PASSAGE CITÉ.
####################
Des freins culturels et institutionnels
L’un des principaux arguments des opposants est que l’e-sport ne repose pas sur une performance physique observable. Le CIO (Comité international olympique), fidèle à ses critères historiques, valorise les disciplines impliquant une dépense d’énergie corporelle et une expression motrice.
De plus, les jeux vidéo ne sont pas perçus comme universels : certains sont violents, d’autres dépendent d’éditeurs privés qui en contrôlent les règles, les formats et les droits de diffusion. Cette dépendance à l’industrie soulève des questions d’indépendance et de pérennité, peu compatibles avec l’esprit olympique.
Enfin, l’e-sport est encore jeune. Il peine à s’imposer dans certaines générations plus traditionnelles, qui voient dans les jeux vidéo une activité récréative plus qu’un sport à part entière.
####################
EXTRAITS DE DONNÉES.

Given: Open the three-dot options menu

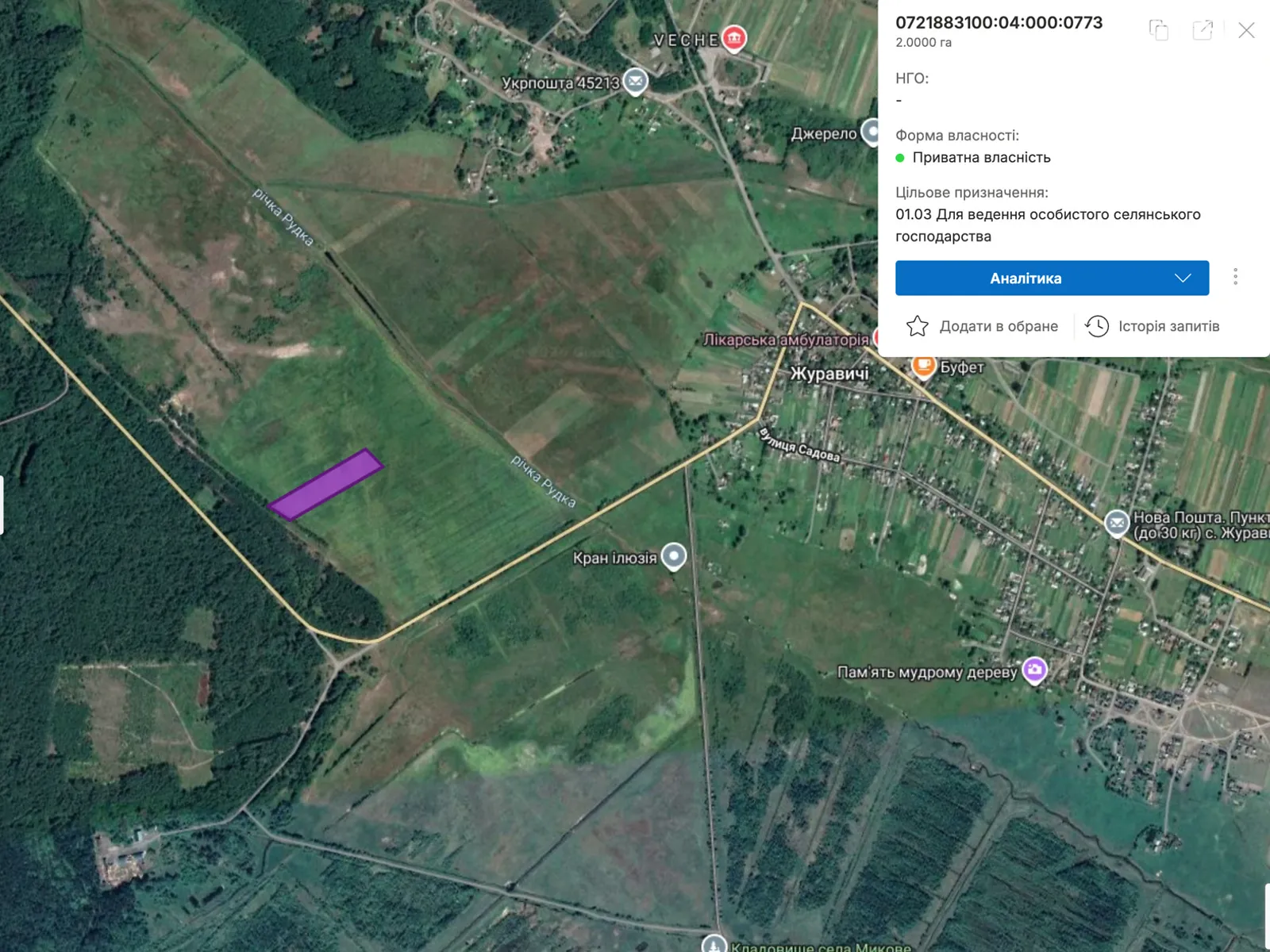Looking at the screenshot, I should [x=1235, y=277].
####################
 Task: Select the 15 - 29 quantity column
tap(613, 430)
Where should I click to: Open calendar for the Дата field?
####################
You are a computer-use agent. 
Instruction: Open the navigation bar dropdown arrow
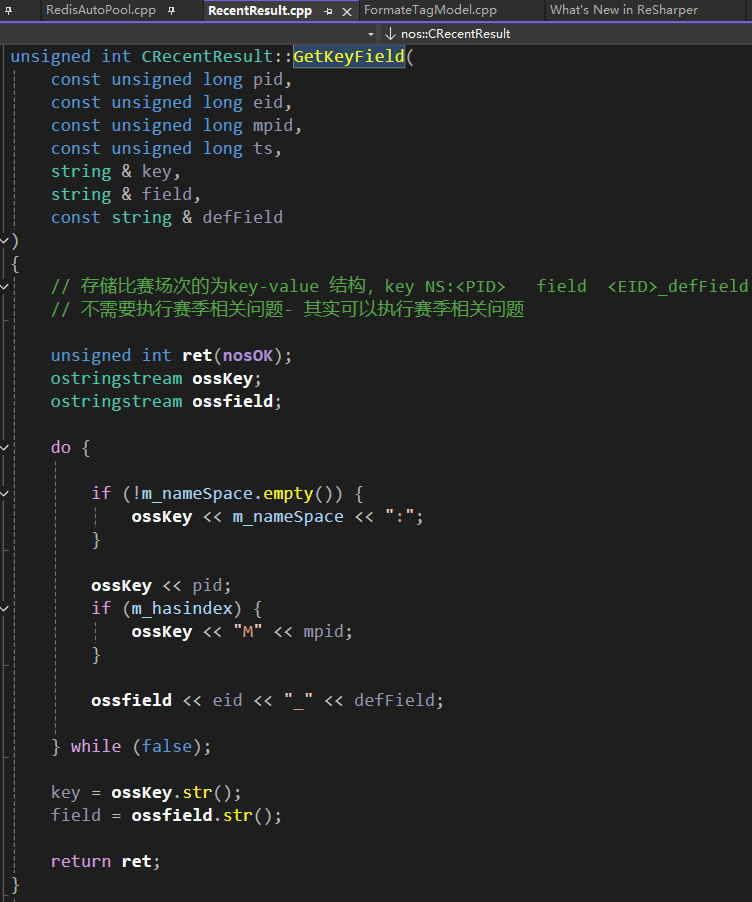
####################
TÂCHES À RÉALISER.
A: D'après le passage sur l'e-sport, quelles disciplines le CIO valorise-t-il, fidèle à ses critères historiques ?
B: Poursuivez le texte sur l'e-sport et l'olympisme à partir de sa dernière phrase.

RÉPONSES.
A: Celles qui impliquent une dépense d'énergie corporelle et une expression motrice.

B:
Une reconnaissance en progression
Malgré tout, les lignes bougent. En 2017, le CIO a reconnu l’e-sport comme une « activité sportive » à part entière, à condition qu’elle n’enfreigne pas les valeurs olympiques. Depuis, plusieurs initiatives ont vu le jour : tournois e-sport en marge des JO de Tokyo, Olympic Esports Week à Singapour en 2023, partenariats entre fédérations sportives et plateformes de jeu.
En 2021, la Fédération internationale cycliste a même organisé un championnat du monde de cyclisme virtuel sur la plateforme Zwift. Et en France, certaines fédérations — comme celle de tennis ou de judo — commencent à intégrer l’e-sport dans leurs projets pédagogiques.
Une discipline générationnelle
L’e-sport parle aux jeunes. Il est devenu un vecteur de sociabilisation, d’engagement et même d’émancipation pour de nombreux adolescents. À l’heure où les JO cherchent à se rajeunir (on pense au breakdance ou au skateboard), intégrer l’e-sport serait un signal fort envoyé aux nouvelles générations.
Pour les marques, les diffuseurs, et les sponsors, l’intérêt est aussi économique. Les audiences sont massives, les communautés très engagées, et les possibilités de monétisation nombreuses. Le CIO le sait, et commence à ouvrir la porte… prudemment.
Une question de temps ?
L’entrée de l’e-sport aux JO ne semble plus relever de l’utopie, mais de la stratégie. Il faudra surmonter les réticences, instaurer un cadre éthique, garantir une équité entre les jeux et les joueurs, et surtout, bâtir une gouvernance stable et crédible.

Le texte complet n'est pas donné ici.